Connor merely smiled at Branna. “And I thought of my own darling sister.”

“You think of me in the kitchen entirely too often.”

“But you’re brilliant in it.” He leaned down to kiss her.

“I’ll peel and chop whatever you need.” It was, Iona calculated, sort of like asking Boyle to dinner. “You can peel and chop, can’t you, Boyle?”

“I can, especially if it gets me dinner.”

“I’m willing to be a kitchen slave for a hot meal on a night like this,” Meara added. “What of you, Fin?”

He continued to unwind the scarf from around his neck. “Whatever Branna needs or wants tonight.”

“Then I’d best go see what there is to put together for this famous vat of soup.” She rose, and moved through the rear doorway. The dog left Fin’s side to follow her.

“She’d be easier if I went on,” Fin said.

“You’ll not.” A rare edge of anger laced Connor’s voice. “It can’t be that way, and she knows it as well as you do. We need you. I’ve told Fin and Boyle what happened a few days ago,” he told Iona.

“What happened?” Meara demanded.

“I’ll tell you as well, in a moment. But it stands, Fin. We need you, and she understands that. In the end she won’t let what’s tangled between you get in the way of it.”

“Maybe someone should tell me about the tangle.” Iona shoved her tea away. “It might help to know all the details instead of trying to figure everything out with pieces of them.”

Fin walked over to the table, then tugged down the neck of his sweater. “This is his mark, the mark your blood put on mine. I bear it, and Branna won’t see past it to what she is to me or what I am to her.”
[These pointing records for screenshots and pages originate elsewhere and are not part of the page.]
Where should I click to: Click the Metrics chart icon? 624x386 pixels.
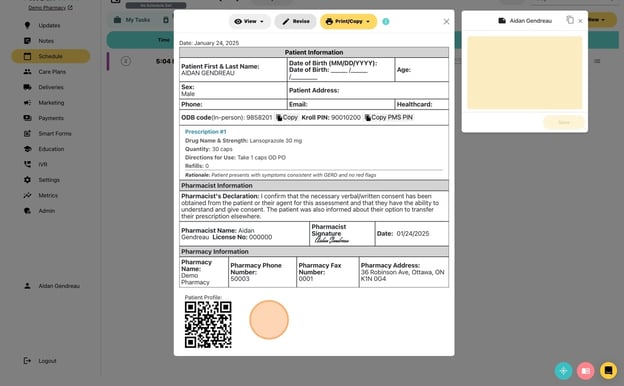click(x=27, y=195)
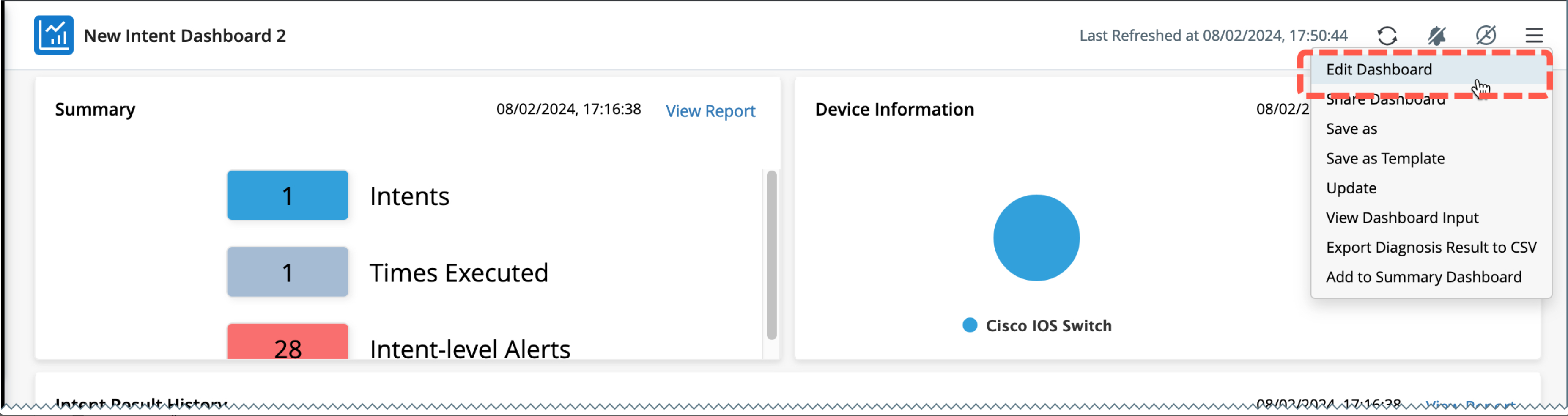This screenshot has width=1568, height=416.
Task: Toggle the Cisco IOS Switch legend dot
Action: tap(970, 325)
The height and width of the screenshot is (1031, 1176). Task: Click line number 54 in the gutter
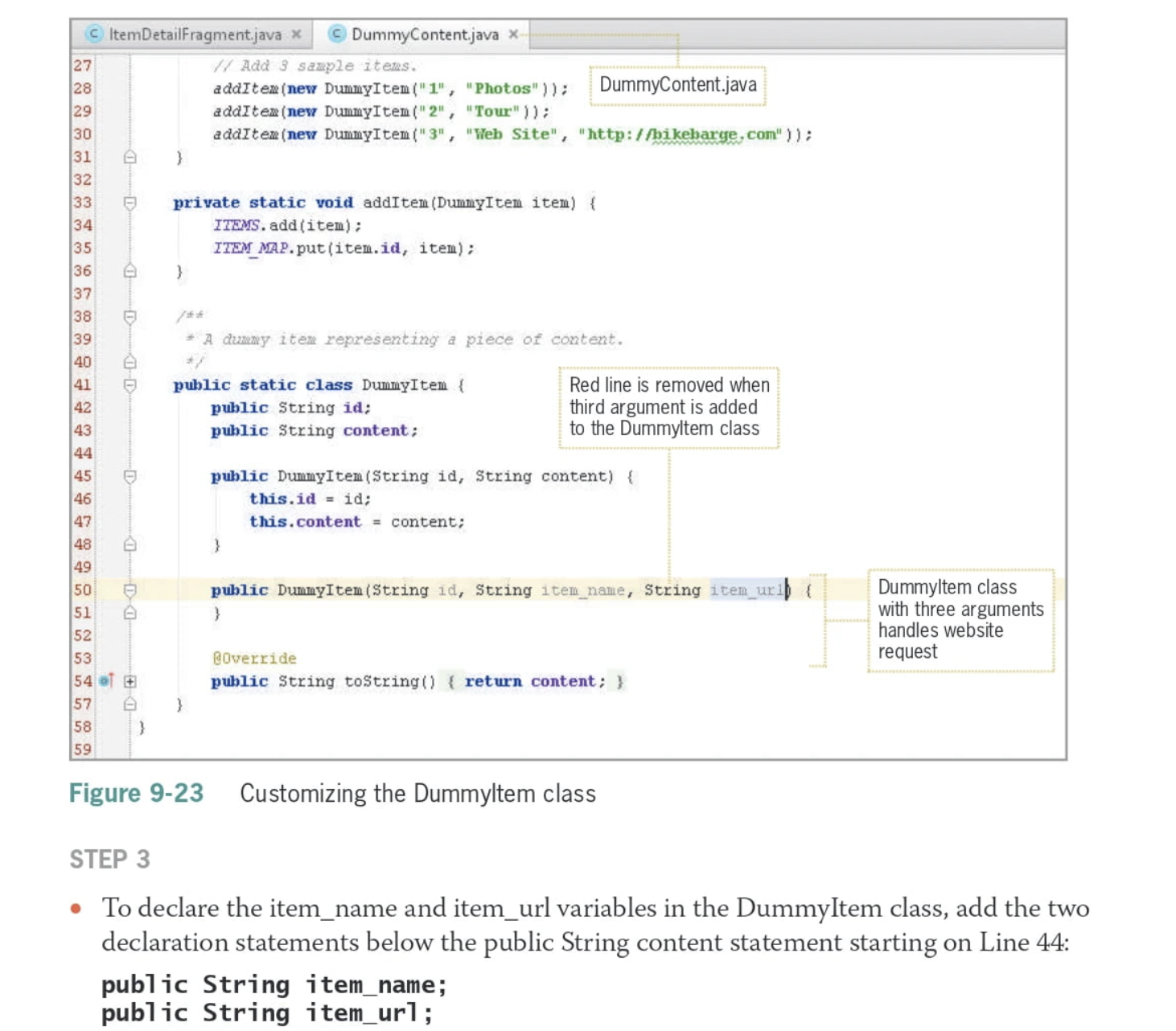[83, 681]
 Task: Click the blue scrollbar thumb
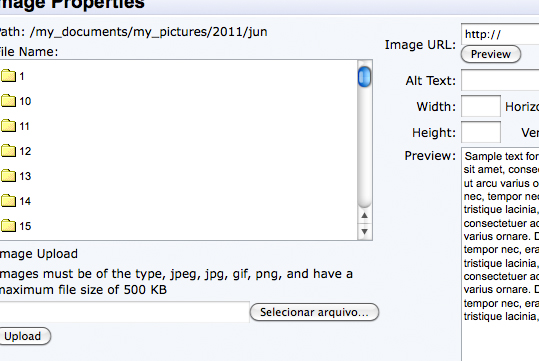[364, 77]
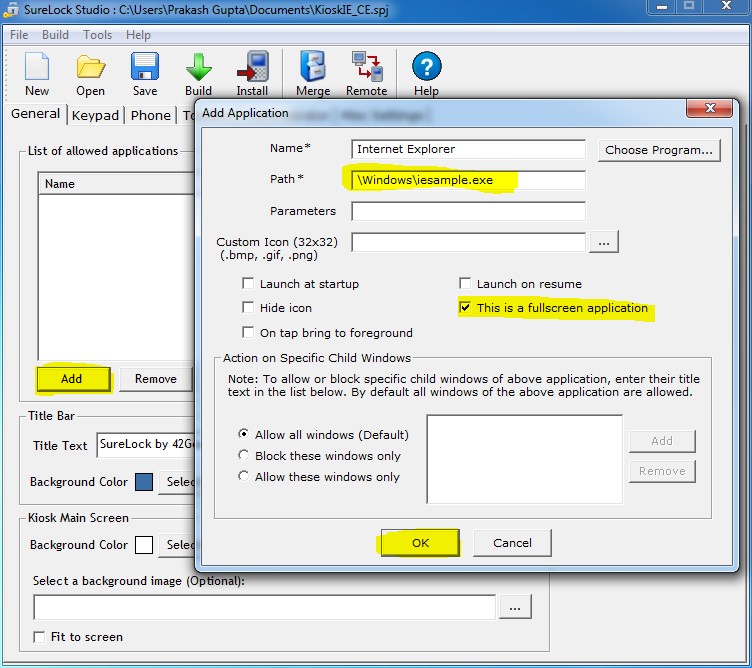Image resolution: width=752 pixels, height=668 pixels.
Task: Enable the Launch at startup checkbox
Action: [x=249, y=284]
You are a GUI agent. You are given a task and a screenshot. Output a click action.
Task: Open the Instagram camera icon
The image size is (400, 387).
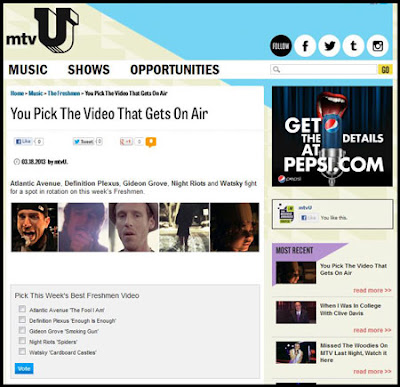(377, 46)
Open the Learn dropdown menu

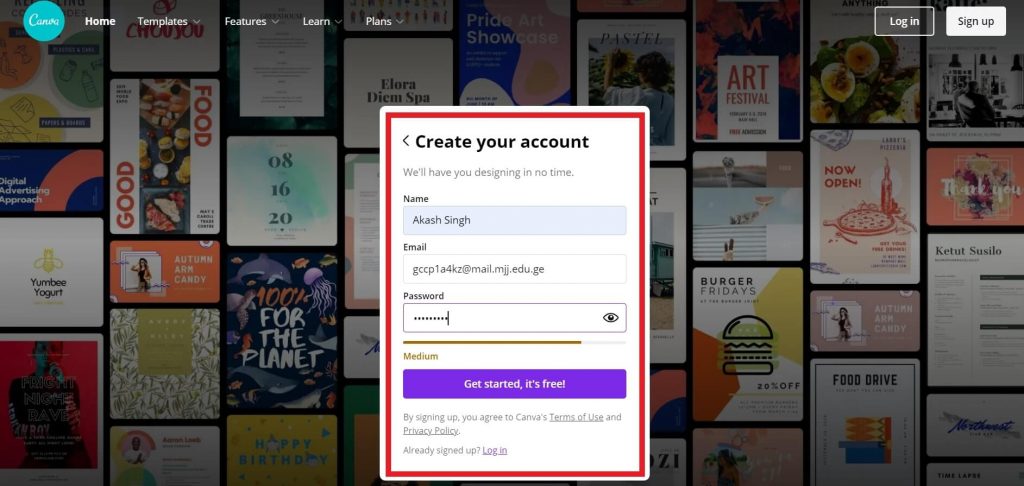(323, 22)
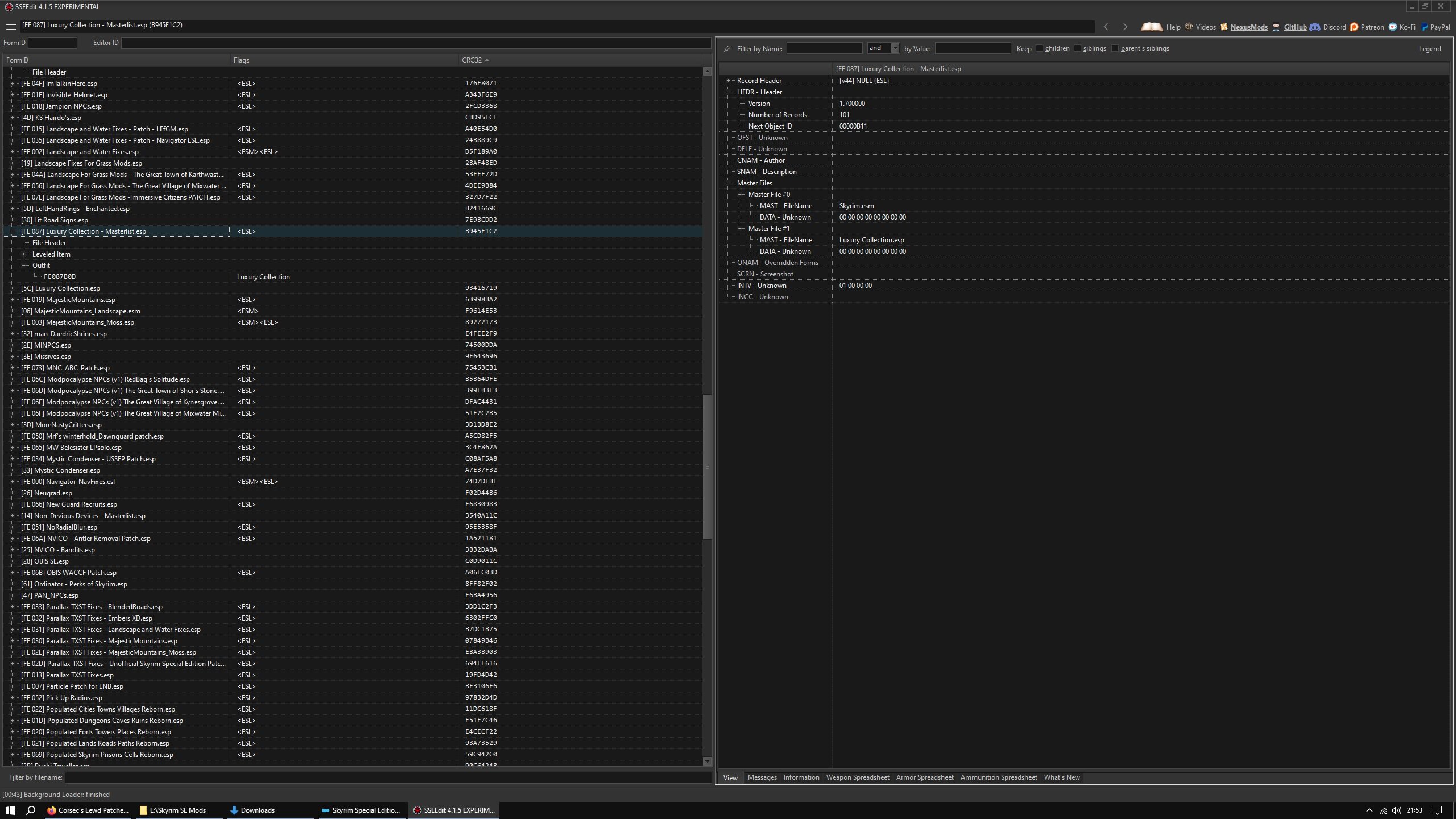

Iona rose to study it closely. A pentagram, as the legend claimed, and as clear and defined as a tattoo. “It doesn’t look like a birthmark, but more like a scar or a tattoo. Were you born with it?”

“No. It . . . manifested much later than that. I was more than eighteen.”

“Did you always know?”

“Not where the power had come from, no, but only that I had it.” He adjusted his sweater. “You’re a steady one, Iona.”

“Not really, or not enough. Yet.”

“I think you’re wrong there.” He tipped her head up with a hand on her chin. “You’ll hold when it counts most, I think. She’ll need that steadiness from you, and that open mind.”